It has always been hard nearly impossible for me to trust others with caring for Wesley.  First, he was born at 29 weeks gestation which caused me to have some serious anxiety about how my child was taken care of and who was taking care of him.  Wesley was in the NICU for 8 weeks.  It was so hard to leave the hospital every day and let strangers that I barely knew take care of my new baby.  In the pregnancy books, I always skipped over the “premature baby” parts because I never thought it would happen to me.  Welp, I should have read those chapters because I was completely in the dark about what was going on.  In the NICU, I could only hold him at certain scheduled times of the day.  Some of the nurses would let me hold him when I wanted to, then others acted like he belonged to them and wouldn’t even let me touch him.  We brawled!  I was always unsure if my instinct was right or if the nurses were right.  They all had their own standards on what they thought was the right thing to do… By the time I left the hospital, I learned to trust my own instinct, and to this day I am positive that even if you are a first time mommy, you know what is best for your baby.  No one else does.  Ask questions when you are unsure, but you know what is best.

So, when we came home from the hospital, I was a mean mamma lion.  I was very protective of my little man.  He still had a very low immune system since he was born so early.  The doctors emphasized that he shouldn’t be out in public for several months, that he shouldn’t be around anyone who was sick including myself or my husband.  It could kill him if he caught a cold because his lungs were still developing.  RSV was a huge concern.  I wouldn’t even let his grandparents come see him for weeks after he came home.  I was so scared that my baby could get sick and die.

Just when I started getting comfortable that he was old enough to get sick was when we discovered his food allergies.  That was when I decided that he probably wouldn’t go to public school.  Just about every week I read an experience where someone at school gave a food allergic kid something that seemed fine and the child ate it and died.  I decided that I would either home school him or be a full time volunteer at his school.  How could I yet again trust a person that I don’t know to care for my child along with 20 other children and make sure he didn’t get something with milk, soy or egg in it?  Even I have made mistakes.  One of my mistakes caused me to have to pull out the Epi Pen and use it.  Brad has made mistakes.  Other family members have made mistakes.  And we all well know what can happen if we make a mistake.  What about someone who doesn’t love Wesley the way we do?

● **Information shown**

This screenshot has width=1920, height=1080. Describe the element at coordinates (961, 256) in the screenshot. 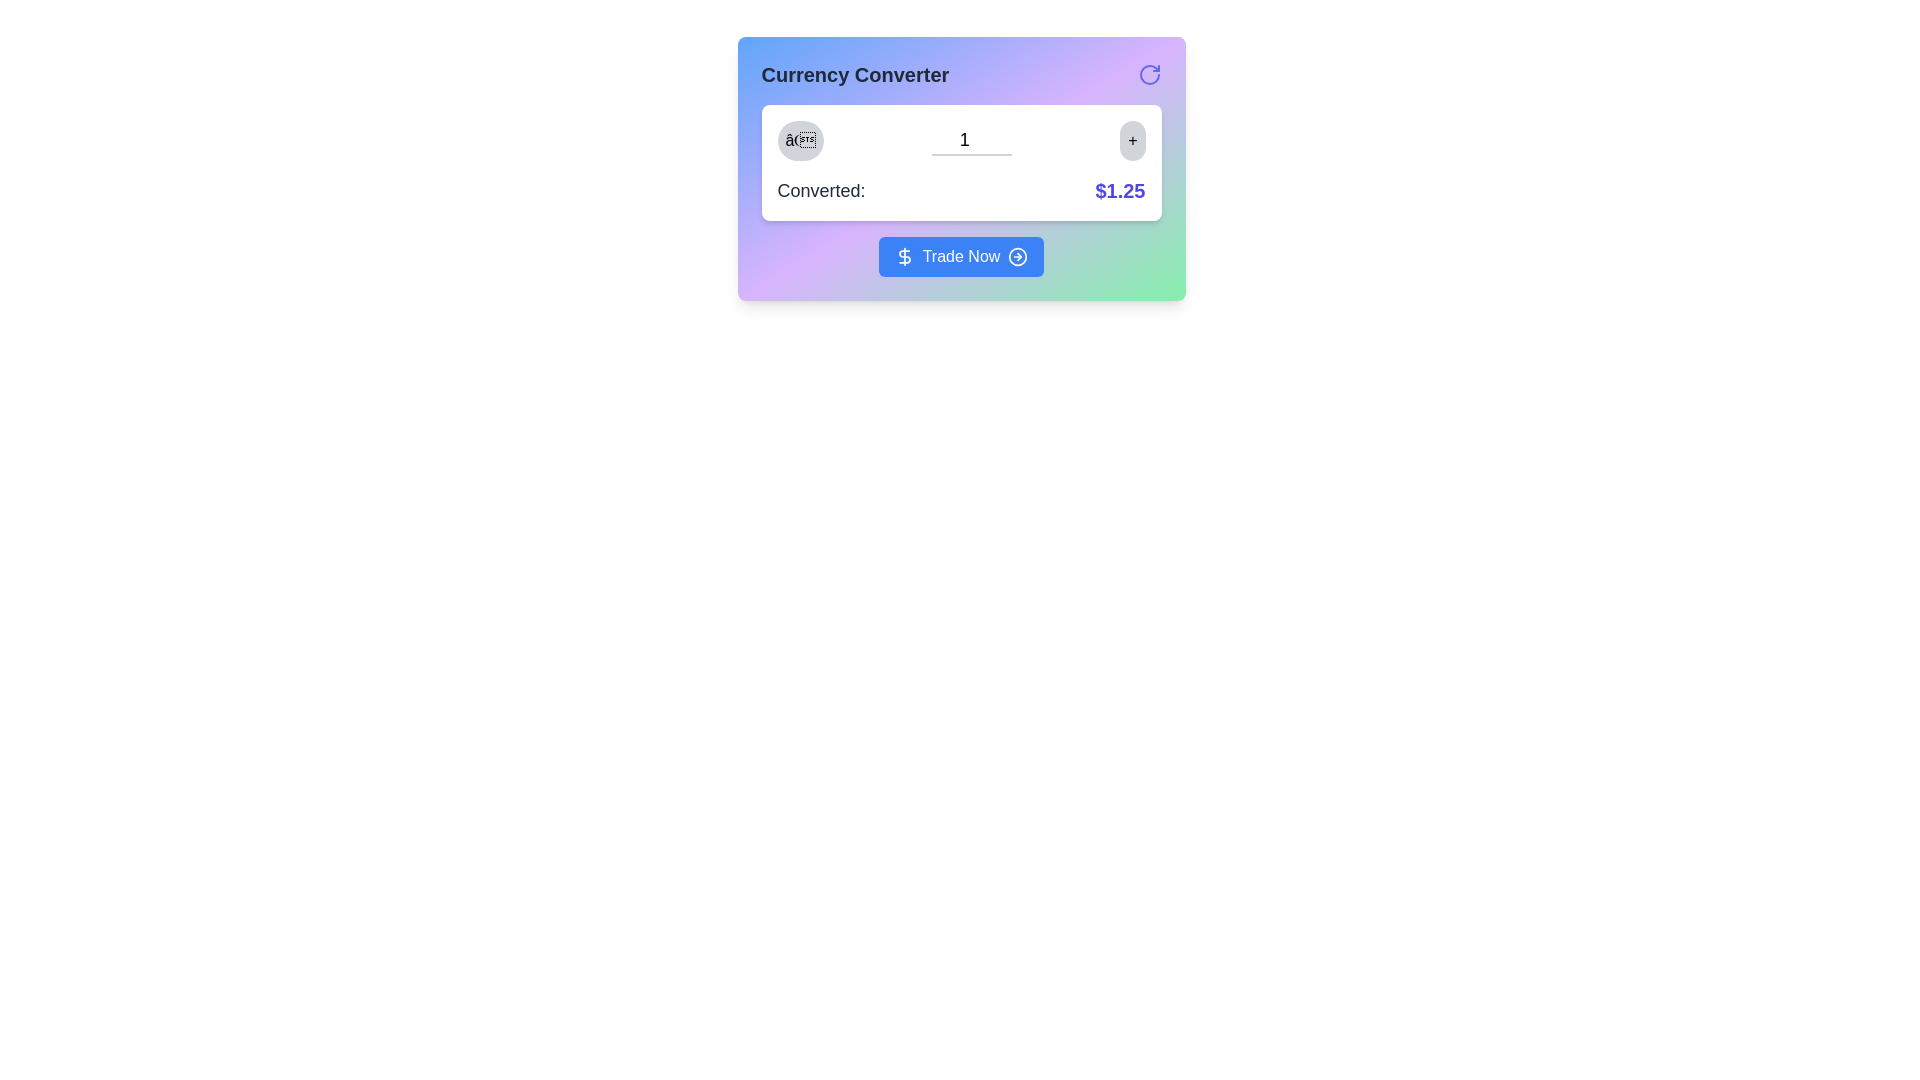

I see `the 'Trade Now' button located in the lower section of the interface` at that location.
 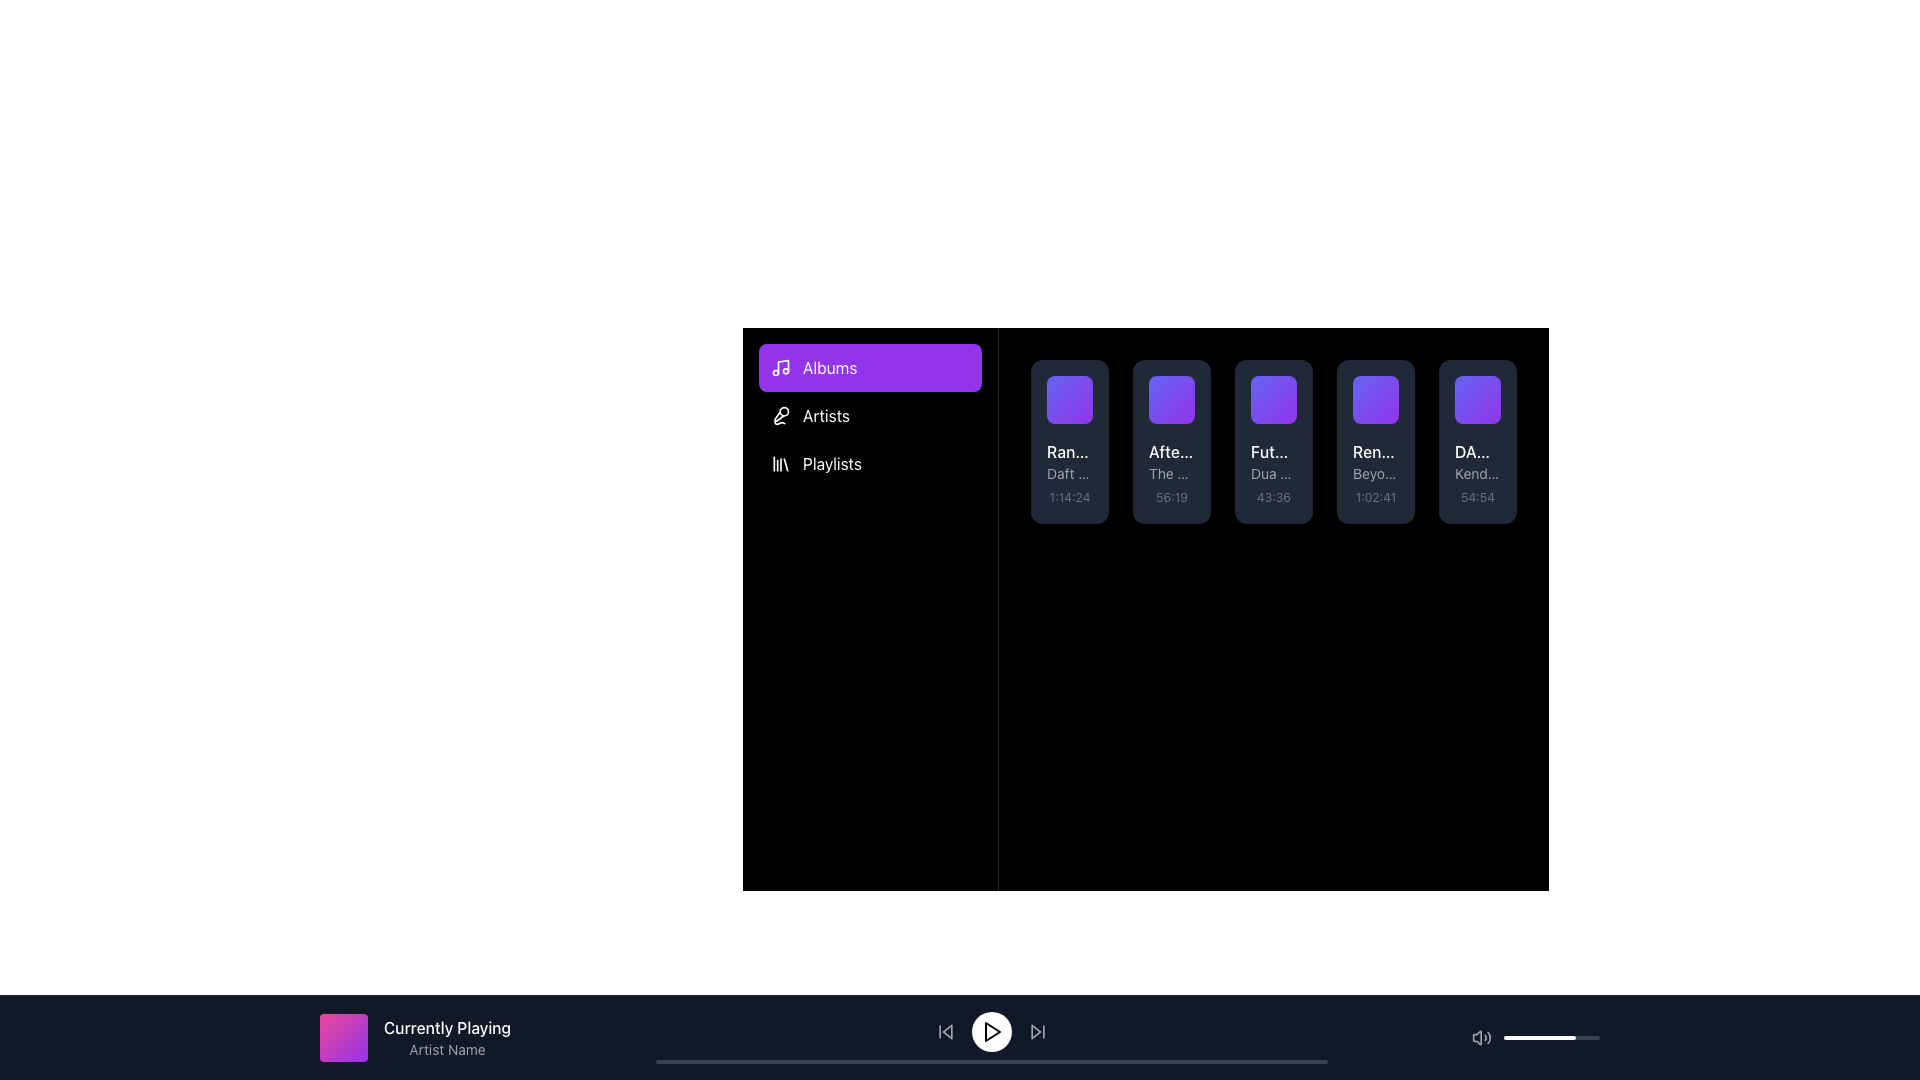 I want to click on the heart-shaped icon located in the top-right corner of the fifth album widget to favorite the album, so click(x=1488, y=388).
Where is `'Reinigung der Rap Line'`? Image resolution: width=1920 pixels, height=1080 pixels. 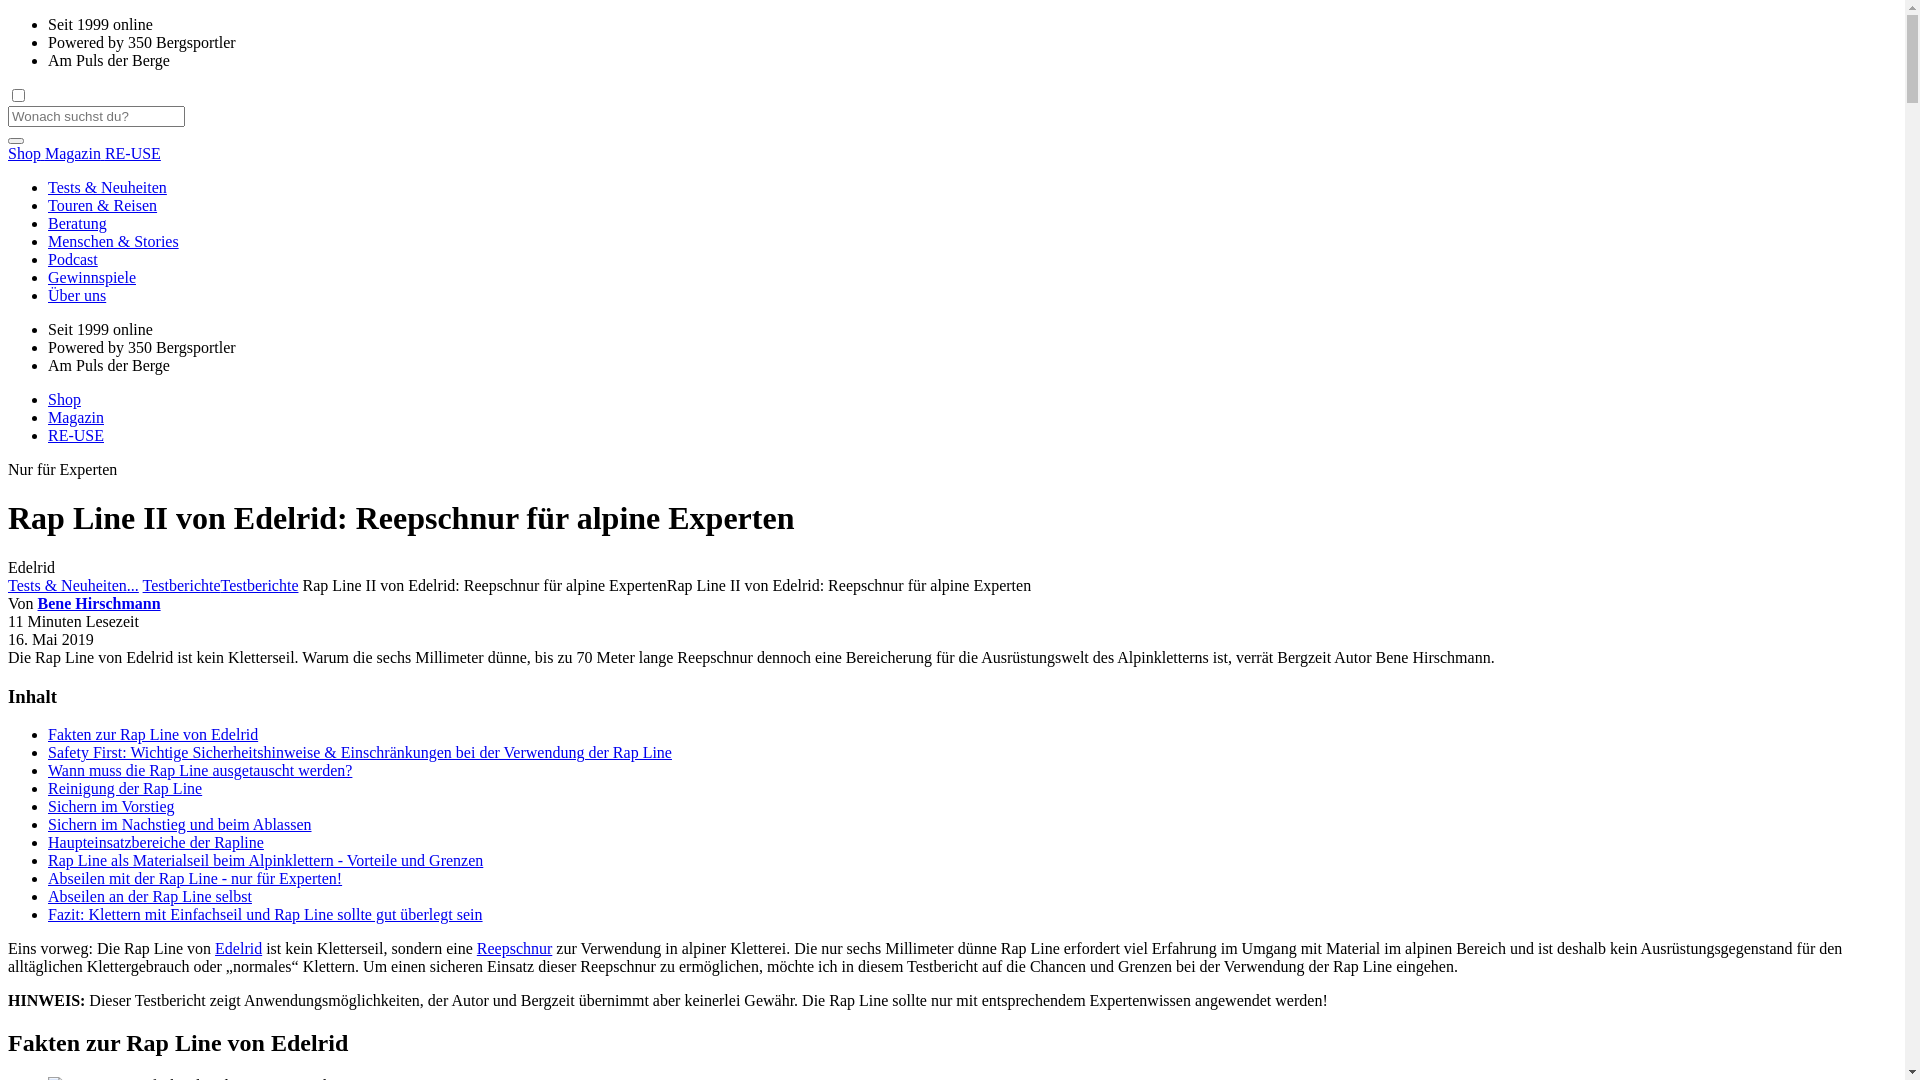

● **Assignment 1**
List every food named in the account of Wesley's care as something he must not eat.
● **Assignment 2**
Quote the passage from the account of Wesley's care that opens with the words containing "So, when we" and closes with "sick and die.".
The listing has no connection to the account of Wesley's care.

● **Expected answer 1**
Milk, soy, and egg.

● **Expected answer 2**
So, when we came home from the hospital, I was a mean mamma lion.  I was very protective of my little man.  He still had a very low immune system since he was born so early.  The doctors emphasized that he shouldn’t be out in public for several months, that he shouldn’t be around anyone who was sick including myself or my husband.  It could kill him if he caught a cold because his lungs were still developing.  RSV was a huge concern.  I wouldn’t even let his grandparents come see him for weeks after he came home.  I was so scared that my baby could get sick and die.